Увидев в зале Сигурда, Гизела велела ему проводить ее на конюшню. Она непременно хотела удостовериться, привели ли ее лошадь из Брингхерста, так как твердо решила съездить в Аркоут к леди Идгит.
Они шли по двору, когда показалась кавалькада всадников. Во главе отряда был барон Ален де Тревиль.
Сигурд спрятался за Гизелу, а она, к своему ужасу, увидела, что к седлу последнего въехавшего во двор всадника был привязан пленник.
Лорд Ален спешился и, подойдя к Гизеле, поклонился ей.
— Надеюсь, вы немного отдохнули, мадемуазель. После всего пережитого трудно рассчитывать на хороший сон, но я хочу сделать ваше пребывание в Элистоуне как можно более приятным.
— Благодарю вас, барон, за ваши хлопоты об отце и обо мне.
Гизела прикрыла ладонью глаза от лучей низкого осеннего солнца, чтобы получше разглядеть пленника, который вырывался из рук солдата и хриплым голосом молил о пощаде.
— Мне очень жаль, что вы это увидели, — пожал плечами барон.
— Хорошо, если вы действительно сожалеете, — с жаром ответила она. — Для вас, как я понимаю, довольно привычно жестоко обращаться с вассалами, милорд. Что сделал этот человек?
Лорд Ален невозмутимо посмотрел на пленника.
— Его поступок непростителен, мадемуазель! Он ослушался моего приказа.
— Понятно. — На лице Гизелы было написано отвращение.
— Он попался на краже. Я не потерплю, чтобы мои люди вели себя, как грабители, которые нанесли ущерб Брингхерсту.
Барон сунул руку за ворот туники и вытащил маленький медальон, висевший на толстой золотой цепочке.
— Я подумал, что это, должно быть, принадлежит вам.
Гизела с благоговением взяла медальон, и глаза у нее наполнились слезами.
— Да, это вещь моей матери. Медальон был на мне, когда на меня напали, — с трудом вымолвила она. От одного воспоминания об этом ужасе Гизела покрылась холодным потом.
Она снова взглянула на упирающегося пленника.
— Как вы с ним поступите?
— Повешу, разумеется.
— Не делайте этого!
Барон выразительно поднял брови.
— Мадемуазель Гизела, я не могу вечно уступать вашим просьбам в отношении тех, кто нарушает мои законы. Наказание послужит уроком остальным.
Он не добавил, что ему очень непросто держать в повиновении вооруженных людей, которые при любом удобном случае готовы добыть себе военные трофеи.
— Милорд, — прерывающимся голосом ответила Гизела, — но… ведь он покушался на мою собственность… и к тому же никто при этом не пострадал…
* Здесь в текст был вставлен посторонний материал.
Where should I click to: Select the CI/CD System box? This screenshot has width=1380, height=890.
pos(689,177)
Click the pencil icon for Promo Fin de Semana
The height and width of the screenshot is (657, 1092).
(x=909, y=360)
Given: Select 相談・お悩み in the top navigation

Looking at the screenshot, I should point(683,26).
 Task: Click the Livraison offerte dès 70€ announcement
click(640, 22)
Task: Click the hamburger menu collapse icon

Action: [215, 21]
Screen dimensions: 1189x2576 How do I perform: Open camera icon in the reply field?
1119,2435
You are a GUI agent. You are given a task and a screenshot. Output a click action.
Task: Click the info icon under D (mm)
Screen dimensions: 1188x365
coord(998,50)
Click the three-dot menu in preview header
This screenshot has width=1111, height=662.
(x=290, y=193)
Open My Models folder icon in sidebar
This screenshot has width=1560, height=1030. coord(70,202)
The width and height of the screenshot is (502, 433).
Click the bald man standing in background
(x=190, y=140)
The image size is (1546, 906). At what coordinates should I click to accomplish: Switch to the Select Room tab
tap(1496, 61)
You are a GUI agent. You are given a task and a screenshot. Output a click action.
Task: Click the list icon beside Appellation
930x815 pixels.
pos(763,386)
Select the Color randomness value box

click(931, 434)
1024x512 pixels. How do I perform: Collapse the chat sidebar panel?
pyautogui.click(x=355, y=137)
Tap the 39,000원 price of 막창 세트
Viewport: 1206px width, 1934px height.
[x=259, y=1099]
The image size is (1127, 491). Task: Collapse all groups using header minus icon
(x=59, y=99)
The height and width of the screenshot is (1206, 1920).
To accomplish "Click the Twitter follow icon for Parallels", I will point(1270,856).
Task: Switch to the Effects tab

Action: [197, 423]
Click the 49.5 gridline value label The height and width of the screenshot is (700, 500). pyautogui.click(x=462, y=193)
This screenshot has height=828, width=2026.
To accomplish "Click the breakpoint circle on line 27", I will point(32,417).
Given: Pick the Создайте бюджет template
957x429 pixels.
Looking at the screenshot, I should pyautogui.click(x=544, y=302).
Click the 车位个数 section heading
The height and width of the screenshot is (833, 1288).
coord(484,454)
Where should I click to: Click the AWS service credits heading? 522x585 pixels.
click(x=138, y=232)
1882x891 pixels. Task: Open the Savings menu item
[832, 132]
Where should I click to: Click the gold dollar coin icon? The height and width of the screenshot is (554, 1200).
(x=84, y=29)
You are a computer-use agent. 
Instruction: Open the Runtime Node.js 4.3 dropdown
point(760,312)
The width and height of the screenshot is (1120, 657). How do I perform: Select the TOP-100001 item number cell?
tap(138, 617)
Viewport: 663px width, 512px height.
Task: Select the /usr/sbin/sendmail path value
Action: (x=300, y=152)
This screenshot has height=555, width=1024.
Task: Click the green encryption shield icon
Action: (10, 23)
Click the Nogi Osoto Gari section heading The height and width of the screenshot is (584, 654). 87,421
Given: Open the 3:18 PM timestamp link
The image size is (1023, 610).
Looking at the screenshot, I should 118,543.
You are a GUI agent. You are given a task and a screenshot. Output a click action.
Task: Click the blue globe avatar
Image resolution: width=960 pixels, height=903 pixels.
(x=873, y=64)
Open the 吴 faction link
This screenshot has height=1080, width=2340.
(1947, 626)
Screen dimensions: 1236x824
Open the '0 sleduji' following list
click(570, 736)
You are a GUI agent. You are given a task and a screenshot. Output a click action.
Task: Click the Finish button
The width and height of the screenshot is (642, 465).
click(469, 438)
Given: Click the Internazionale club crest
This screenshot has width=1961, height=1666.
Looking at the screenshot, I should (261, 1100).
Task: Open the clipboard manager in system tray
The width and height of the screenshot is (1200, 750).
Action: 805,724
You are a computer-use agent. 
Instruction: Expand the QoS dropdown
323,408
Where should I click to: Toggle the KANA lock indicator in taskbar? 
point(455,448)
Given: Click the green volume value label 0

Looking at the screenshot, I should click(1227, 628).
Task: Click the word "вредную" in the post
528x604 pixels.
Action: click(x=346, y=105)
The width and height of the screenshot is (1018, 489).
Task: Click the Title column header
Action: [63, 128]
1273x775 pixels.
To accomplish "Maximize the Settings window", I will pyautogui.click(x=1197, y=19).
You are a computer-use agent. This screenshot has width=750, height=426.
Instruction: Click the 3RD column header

— Неужели вы полагаете, что мои люди благороднее тех, кто вчера совершил налет на ваше поместье? Все, что они умеют, — это воевать и получать добычу. Их сдерживает только сильная воля и власть человека, который ими командует. Поверьте мне на слово — я пережил не одно сражение. Мои подчиненные ждут казни для этого человека. Если же я проявлю слабость, в дальнейшем они не станут слушаться моих приказов. Вам же будет грозить от них такая же опасность, как и от шайки разбойников.
Гизела отвернулась, с трудом сдерживая себя. Конечно, барон прав, и отец тоже так рассуждал бы. Тем не менее она не смогла удержаться и попросила еще раз:
— Но сейчас не война, милорд…
— Грабеж хуже, чем война, — холодно прервал ее барон. — Стоит только уступить разнузданной алчности, и это приведет к более страшным преступлениям — изнасилованиям.
Краска залила щеки Гизелы.
— Однако, — он снова по-галльски пожал плечами, — поскольку медальон принадлежит вам и вы так проникновенно просите за преступника, я не стану его вешать.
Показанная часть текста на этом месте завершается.